OFFSET
1,2
COMMENTS
After a(1) = 1, always choose for a(n+1) the least unused k such that in factorial base representation (A007623), the product a(n)*a(n+1) will not show any of the nonzero digits present twice (or more times), regardless of the positions of the digits.
LINKS
Antti Karttunen, Table of n, a(n) for n = 1..14641
Eric Angelini, a(n)*a(n+1) shows at least twice the same digit, Posting on SeqFan-list Dec 21 2015. [Source of inspiration for this sequence.]
EXAMPLE
For n = 6, we start searching from the least not yet used number in range a(1) .. a(5) [which is 6, because all the previous terms are fixed] for the first number whose product with a(5) = 5 results a number in A265349.
Multiplying 5 (in factorial base "21") with 6 (in factorial base "100") results 30, which in factorial base is "1100", containing digit "1" twice, thus 6 is disqualified.
Similarly, products 5*7, 5*8 and 5*9 result 35 = "1121", 40 = "1220" and 45 = "1311", where in all cases one of the nonzero digits occur more than once, so 7, 8 and 9 are also all disqualified.

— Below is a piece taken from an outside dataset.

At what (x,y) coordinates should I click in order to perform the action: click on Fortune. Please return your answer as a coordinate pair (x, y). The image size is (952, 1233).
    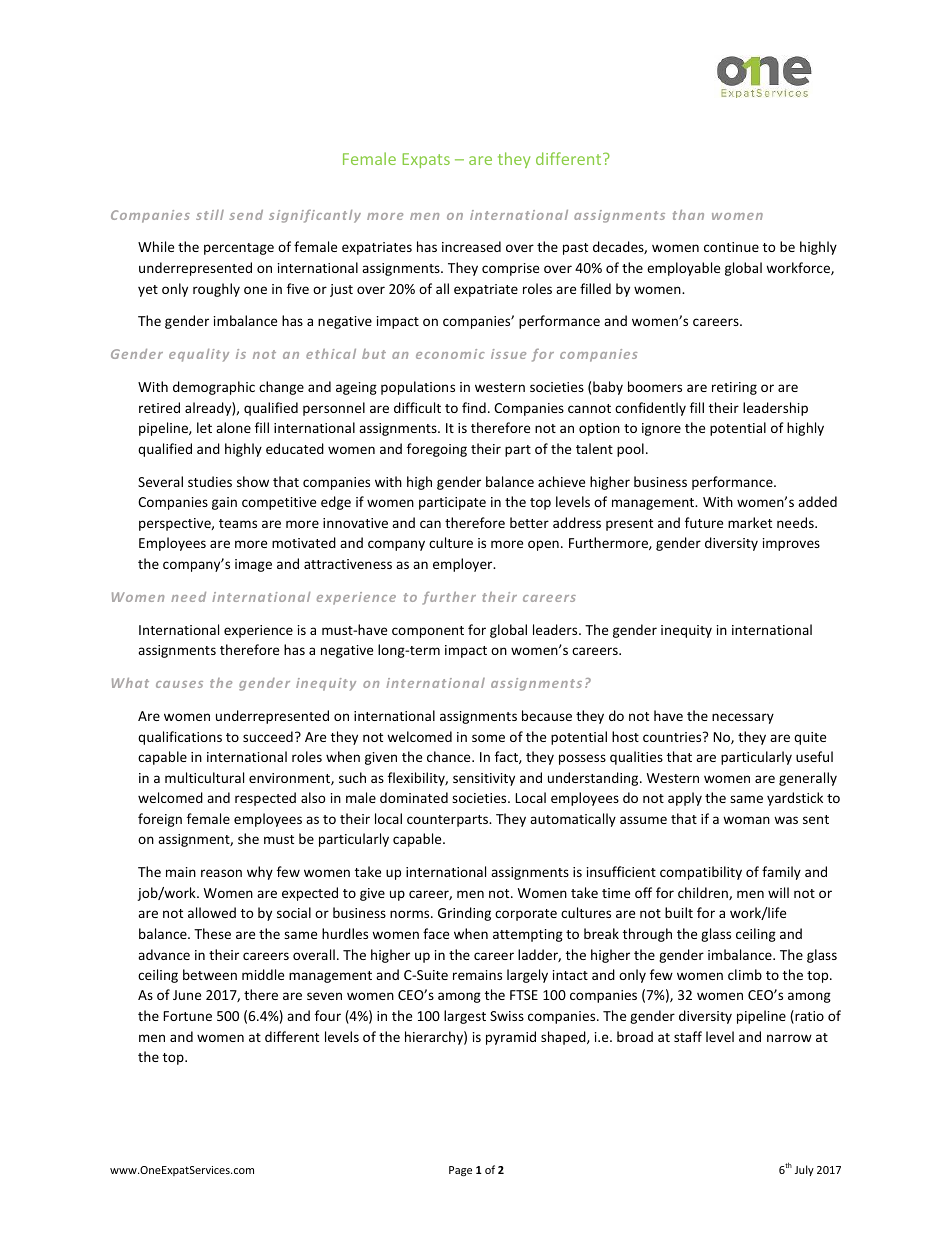
    Looking at the image, I should click on (187, 1016).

But 5*10 = 50, which has a factorial base representation ("2010") that matches the criterion, thus a(6) = 10.
PROG
(Scheme, with defineperm1-macro from Antti Karttunen's IntSeq-library)

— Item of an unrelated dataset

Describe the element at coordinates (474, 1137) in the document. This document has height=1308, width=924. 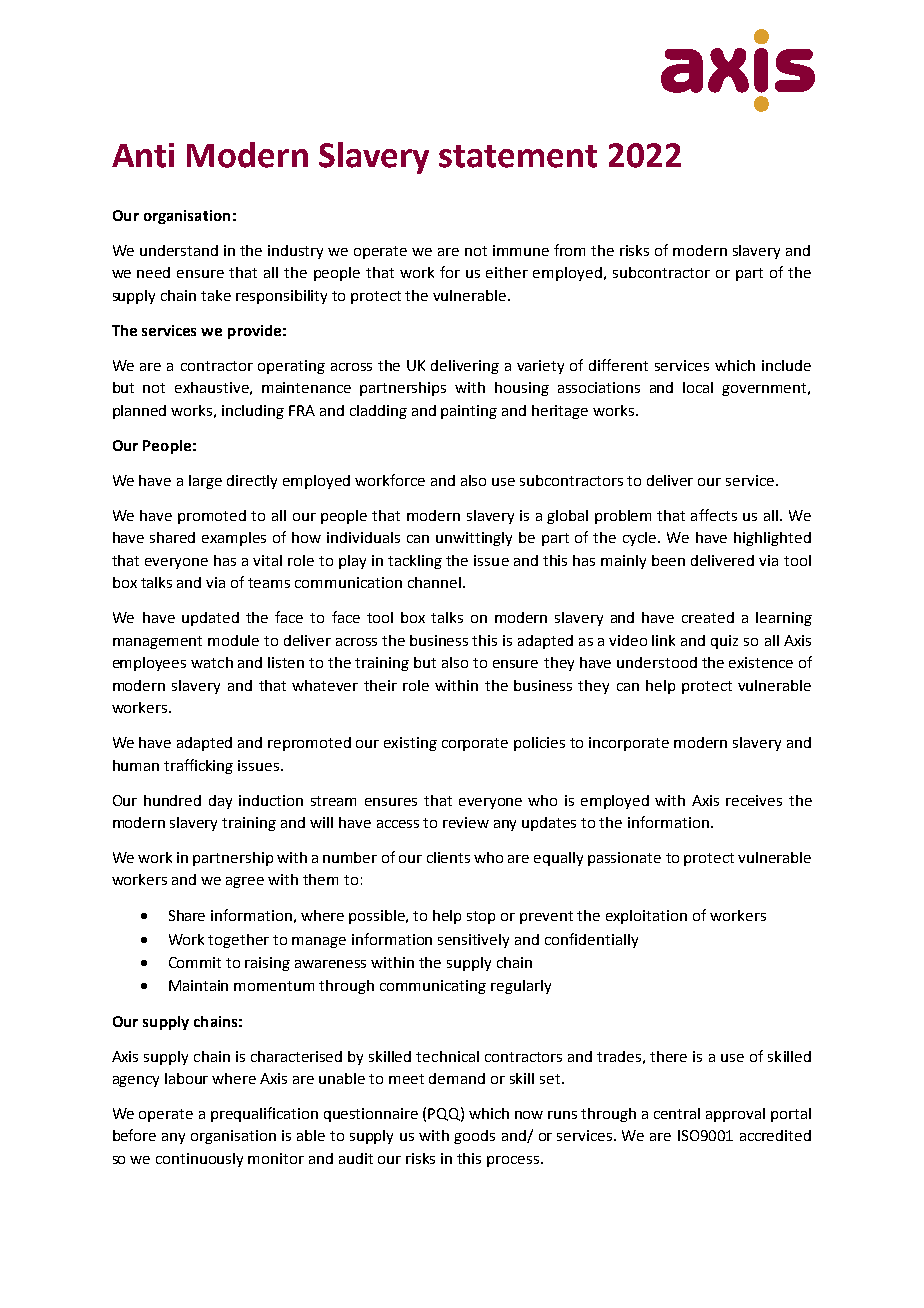
I see `goods` at that location.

;; Reference-implementation, quite sub-optimal:
(defineperm1 (A266117 n) (if (= 1 n) n (let ((prev (A266117 (- n 1)))) (let loop ((k 1)) (cond ((and (not-lte? (A266118 k) (- n 1)) (= (A264990 (* k prev)) 1)) k) (else (loop (+ 1 k))))))))
;; We consider a > b (i.e. not less than b) also in case a is #f.
;; (Because of the stateful caching system used by defineperm1-macro):
(define (not-lte? a b) (cond ((not (number? a)) #t) (else (> a b))))
CROSSREFS
Left inverse: A266118 (also the right inverse if this sequence is a permutation of the positive integers).
KEYWORD
nonn,base
AUTHOR
Antti Karttunen, Dec 22 2015
STATUS
approved